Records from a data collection
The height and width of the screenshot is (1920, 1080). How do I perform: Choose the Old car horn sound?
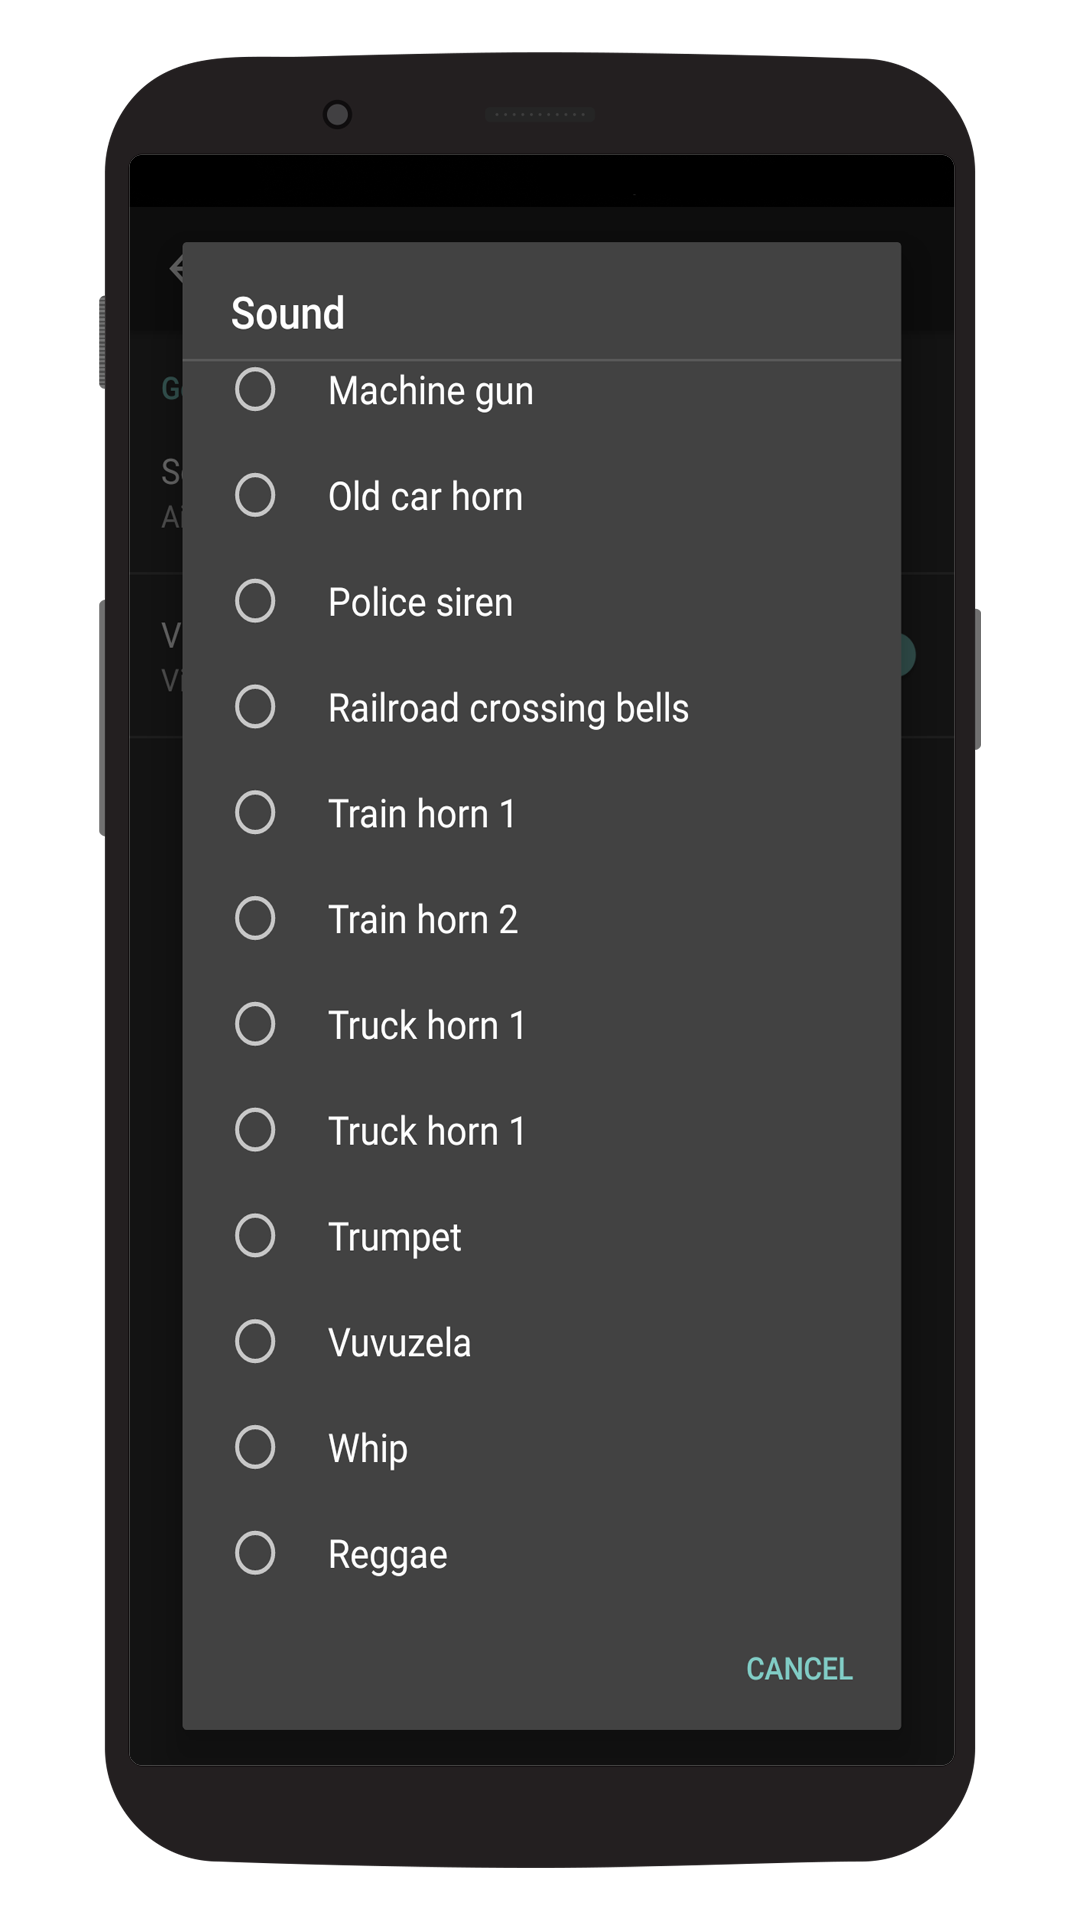pos(255,496)
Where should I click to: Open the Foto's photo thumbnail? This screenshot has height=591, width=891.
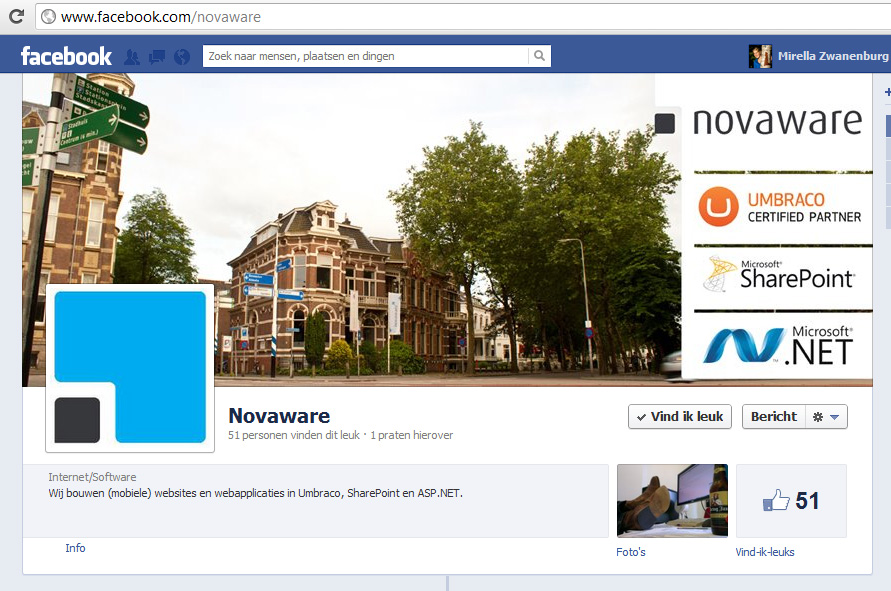[672, 501]

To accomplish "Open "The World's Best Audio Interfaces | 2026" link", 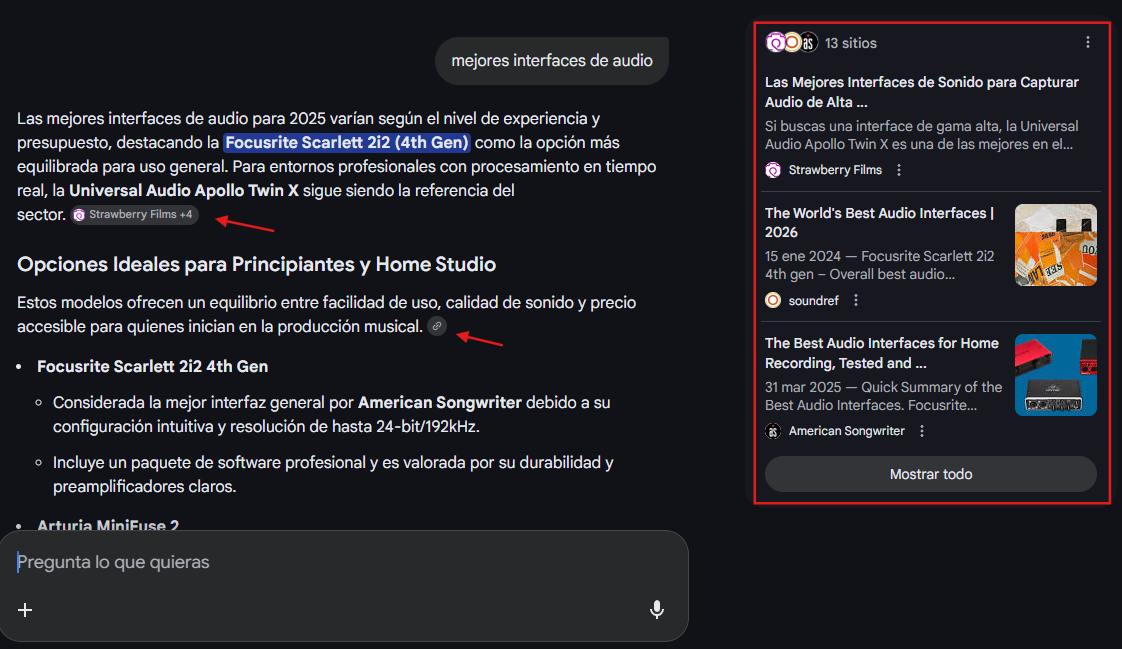I will 879,222.
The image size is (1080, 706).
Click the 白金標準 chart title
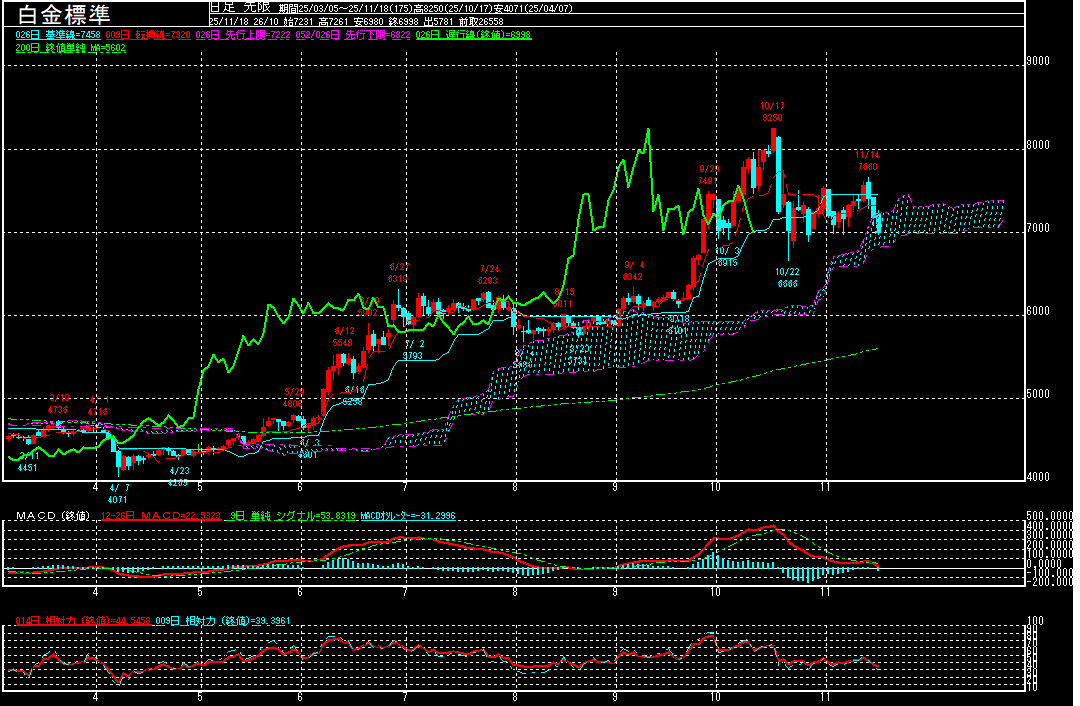[59, 14]
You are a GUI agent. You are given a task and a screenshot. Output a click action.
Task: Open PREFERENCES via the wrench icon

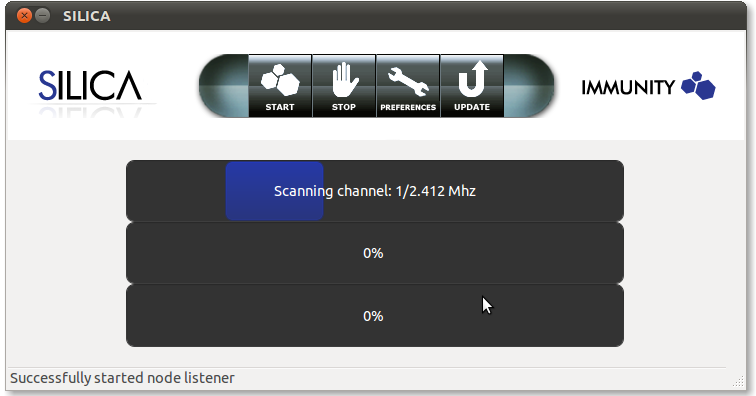[x=408, y=81]
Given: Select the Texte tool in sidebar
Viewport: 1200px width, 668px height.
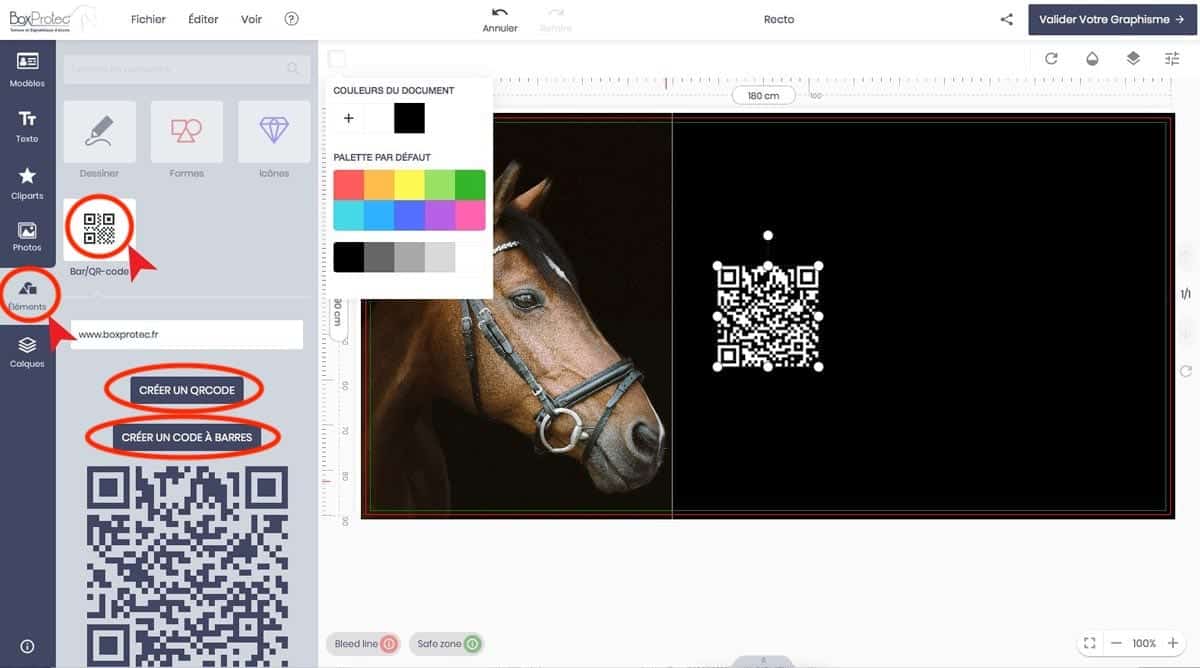Looking at the screenshot, I should tap(27, 125).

ASSIGNED TASK:
Only what runs from the line holding "Click the 白金標準 chart title" through the end of the entries above is to be given again, exactly, with every picture omitted.

WRITTEN ANSWER:
Click the 白金標準 chart title
[59, 14]
You are a GUI agent. You are given a task and a screenshot. Output a click action.
Task: Open PREFERENCES via the wrench icon

[x=408, y=81]
Given: Select the Texte tool in sidebar
Viewport: 1200px width, 668px height.
Looking at the screenshot, I should tap(27, 125).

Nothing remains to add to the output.